The task:
Every entry below should be transcribed exactly; pictures stay out of the copy.

Start of Block

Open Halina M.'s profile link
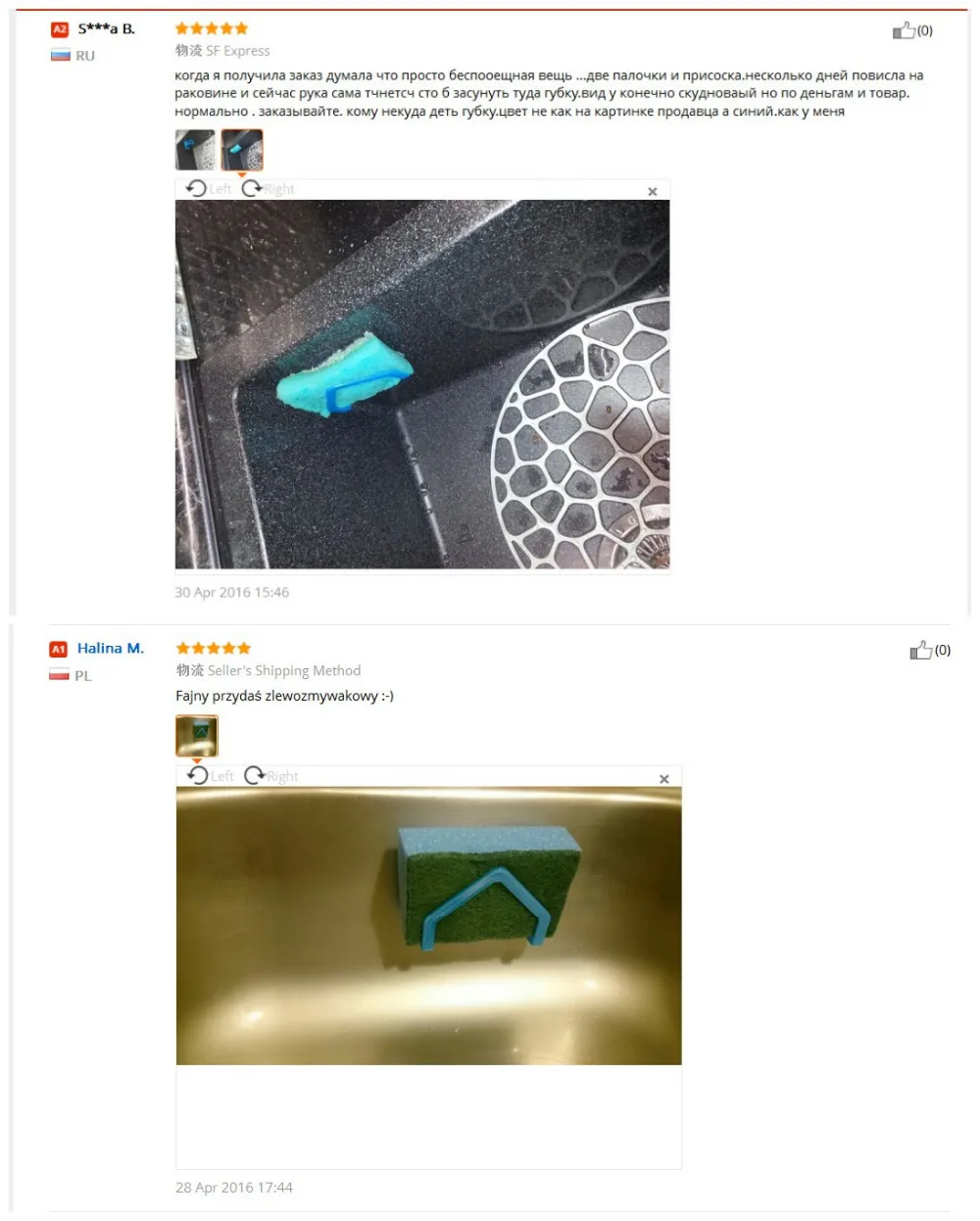Screen dimensions: 980x1221 111,649
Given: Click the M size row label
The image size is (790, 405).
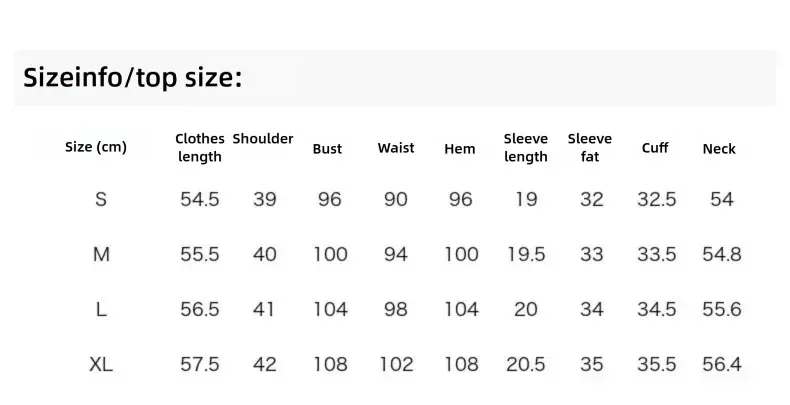Looking at the screenshot, I should pyautogui.click(x=101, y=254).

End of Block

The answer:
Open Halina M.'s profile link
Screen dimensions: 980x1221 111,649
Given: Click the M size row label
The image size is (790, 405).
Looking at the screenshot, I should pyautogui.click(x=101, y=254).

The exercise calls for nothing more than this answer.